▶ Passage for review:
The hazelnut shell – break-proof covering with integrated supply lines
The hazelnut is distinguished by a velvety smooth outer surface, which is reflected in its particular surface structure. As this is the actual outer wall of the fruit, the outermost layer is the regular epidermis from which short hairs can grow.
The astounding results of measurements from breaking load testing show that the shell can withstand point loads of up to approx. 700 n. This is, hence, in the lower middle of the range between a peanut shell (100 n) and a macadamia shell (3000 n) and far lower than that of a coconut shell (10000 n). By looking through the visible shell surface into the micro- to nanometre range material structures, this provides a first concrete explanation into the secrets of the material’s strength, elongation and other quality characteristics. The macroscopic and microscopic cross-sectional view of the hazelnut shell clearly shows the different cell shapes and the integrated transport channels for the supply of nutrients. These inner transport channels are recognizable with the naked eye as peripheral reinforcing lines. The cell networks have perfectly matched breaking strength and an integrated tubing system, making the hazelnut shell an interesting bionic object for technical engineering and functional assembly parts. The first models for rigid, thin wall elements with integrated supply lines are being prepared.

▶ Dataset entries:
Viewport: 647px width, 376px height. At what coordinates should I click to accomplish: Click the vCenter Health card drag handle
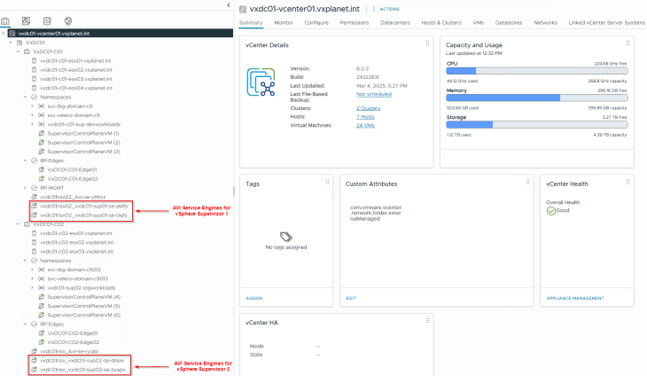point(628,182)
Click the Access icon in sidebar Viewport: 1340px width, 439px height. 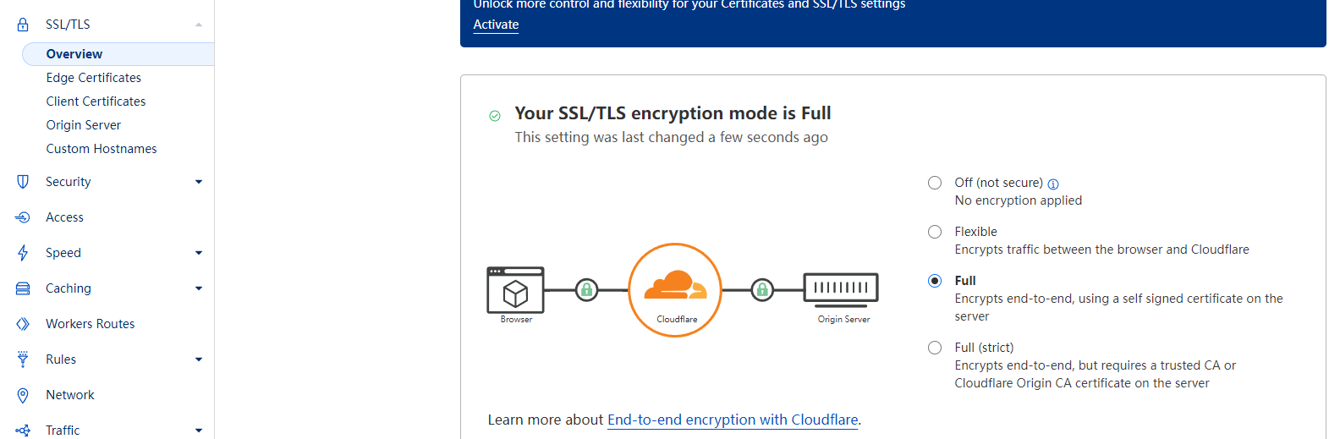click(x=23, y=217)
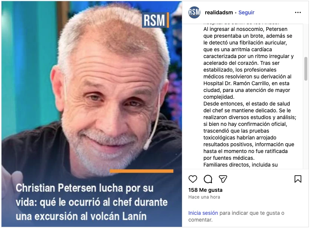Save post with the bookmark icon

tap(298, 179)
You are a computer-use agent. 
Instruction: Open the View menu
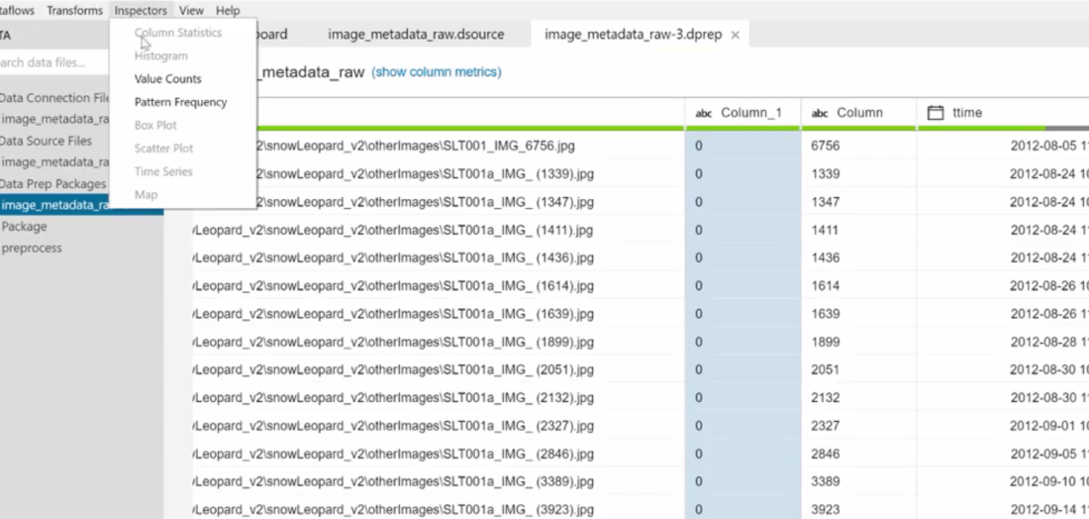point(191,10)
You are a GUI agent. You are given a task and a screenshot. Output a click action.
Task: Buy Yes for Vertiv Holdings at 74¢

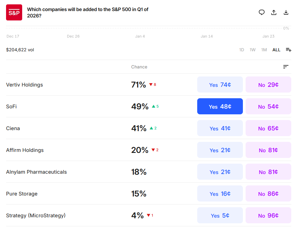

▶ Tasks for this exercise:
1. Answer these from the hazelnut shell text:
(a) What is the outermost layer of the shell?
(b) Up to roughly what point load can the shell withstand?
(c) How do the inner transport channels appear to the naked eye?
2. Extend the text on the hazelnut shell, picking up after its final sentence.
None of the entries are needed for the work on the hazelnut shell text.

▶ Answers provided:
1.
(a) The regular epidermis, from which short hairs can grow.
(b) Approx. 700 n.
(c) As peripheral reinforcing lines.

2.
The polar bear’s coat:
light collector and heat donator
Polar bears live in the far North of our earth, the Arctic. The coat of the polar bear is white and hence adapts perfectly to the surroundings. Colour is, however, not only an evolutionary adaptation feature. As researchers were photographing and counting the warm-blooded polar bears with infrared (ir) cameras (infrared sensitive films detect heat particularly well), they experienced a surprise. The developed films did not show a single polar bear, although the researchers had seen them with their own eyes. Ultraviolet (uv) sensitive films (uv light possesses higher energy and shorter wavelength radiation than ir light) showed after development the polar bears as black dots in the white Arctic Sea. The coat of the polar bear, which is covered with small tubular hairs, collects the high energy ultraviolet Arctic light, conducts it with the aid of different physical mechanisms through the tube-shaped hairs to the body surface and converts it there into heat. Little of this heat is lost to the outside. For this reason, it was not possible for the camera people to sight the polar bears to start with by thermal radiation. Experiments, in which the author was also involved, confirm this biological mechanism of efficient protection against heat loss.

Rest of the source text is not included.